It might be arguably the best stylus that money can buy (at USD 99, a fair bit of money, let it be said), but the Apple Pencil has had its limitations. And one of the most notable of these is the fact that it did not play well with Apple’s own office suite, Works (don’t ask how we resisted the temptation to say “it did not quite work with Works”). Well, Apple fixed that particular limitation at its education event, announcing that Works apps would hence support Apple Pencil. We have been using the Pencil with the Works app that we use the most, Pages, the word processing tool, on our iPad Pro and well, our experience has been a bit of loving what’s there and missing what’s not.
First off, let’s get one thing clear – the Apple Pencil works very fluently with Pages. There are no menus to mess around with. Just tap anywhere on a document and you will find your Apple Pencil working just fine with it. Right now, the options are limited to smart annotations and drawings and both work very well indeed. The drawing tools are decent enough for someone to either sketch in a document, and the interface is simple, in best Apple tradition. Just long press the Pencil anywhere in a document and an empty box pops up, for you to draw in. You get options to draw and color objects inside this box, and you can resize it as well. Of course, as in previous versions of pages, you can insert images from your gallery as well as from a selection of pictures has preloaded in the app. A neat touch, however, is that you can use the Apple Pencil to sketch or make notes on these images too.
Which brings us to perhaps the biggest strength of the Apple Pencil in Pages – what Apple terms Smart Annotations. If you are the kind of person that likes to scribble and make notes on documents, then this is your zone. You can scribble anywhere on a document, and the annotations are smart in the sense that they stay with the text to which they refer. So if you move the text to another place by hitting an enter or back key, the annotation goes with it – however, this is not the case if you copy and paste text to another part of the document. You can move the annotations, be they notes, sketches or symbols to any part of the document using the move feature, and of course, just as in drawing, you have a few colors and nibs to choose from. And of course, given just how good the Apple Pencil is in terms of palm rejection and sensitivity, writing is an absolute pleasure.
It does sketching well and is a dab hand at writing, so what were we missing in the Pencil-flavoured avatar of Pages? Well, it is an old complaint we have had: the absence of handwriting recognition.
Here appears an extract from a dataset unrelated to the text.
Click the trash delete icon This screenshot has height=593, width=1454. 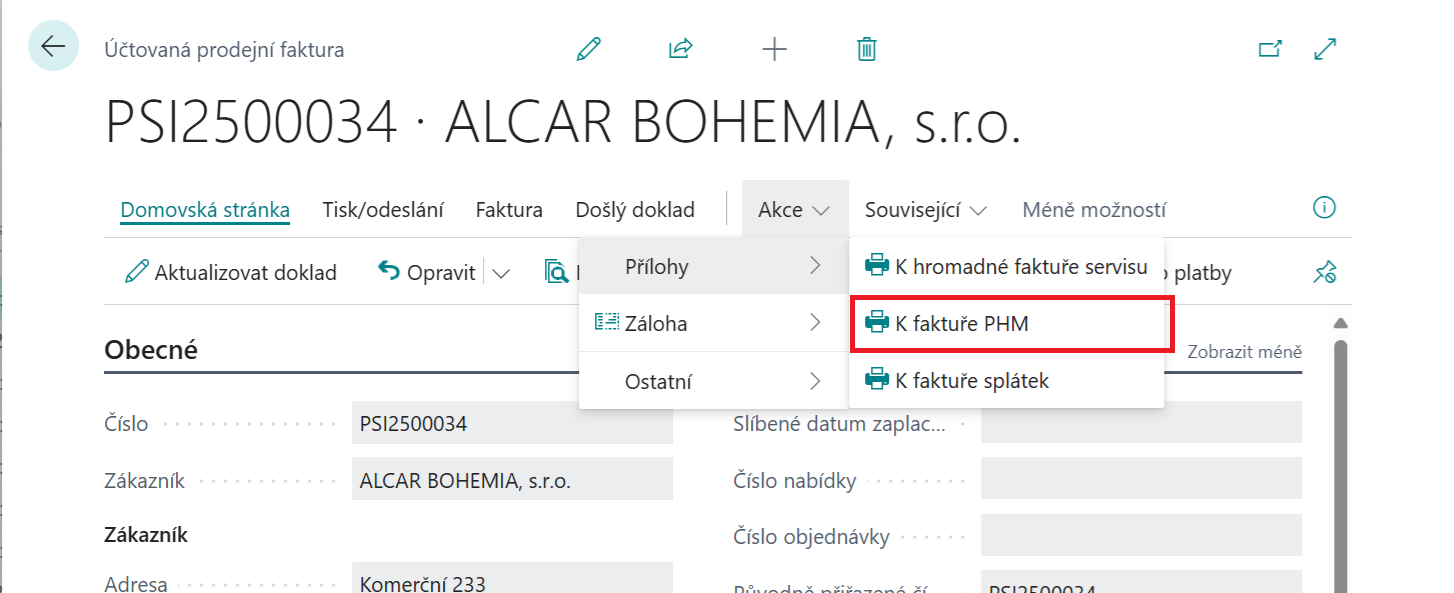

The fact is that while writing by hand on a display on a document can at times lead to letters that are either too large or too indistinct. Having the option to convert your scribbles into text would have been handy. We would also have liked more editing muscle with the pencil – perhaps a way to delete text or highlight it by simply running the Pencil over it would have been nice. Yes, you can mark text by drawing lines on it or encircling it, but some of us have wobbly hands!
All said and done, Apple Pencil support for Pages is a step that is definitely in the right direction, and takes the Pencil a little into editing territory (it is still more of an artist’s tool, that said). There will be those who will say that a lot of the Pencil features for Pages are available in MS Word for iOS, but then that worthy comes with a price tag, while Pages is free. No, we will not say that the Pencil supporting Pages is an editor’s dream – we still think the keyboard is a more worthy companion to the writer’s iPad Pro than the Apple Pencil. But a Page has been turned. Pun intended.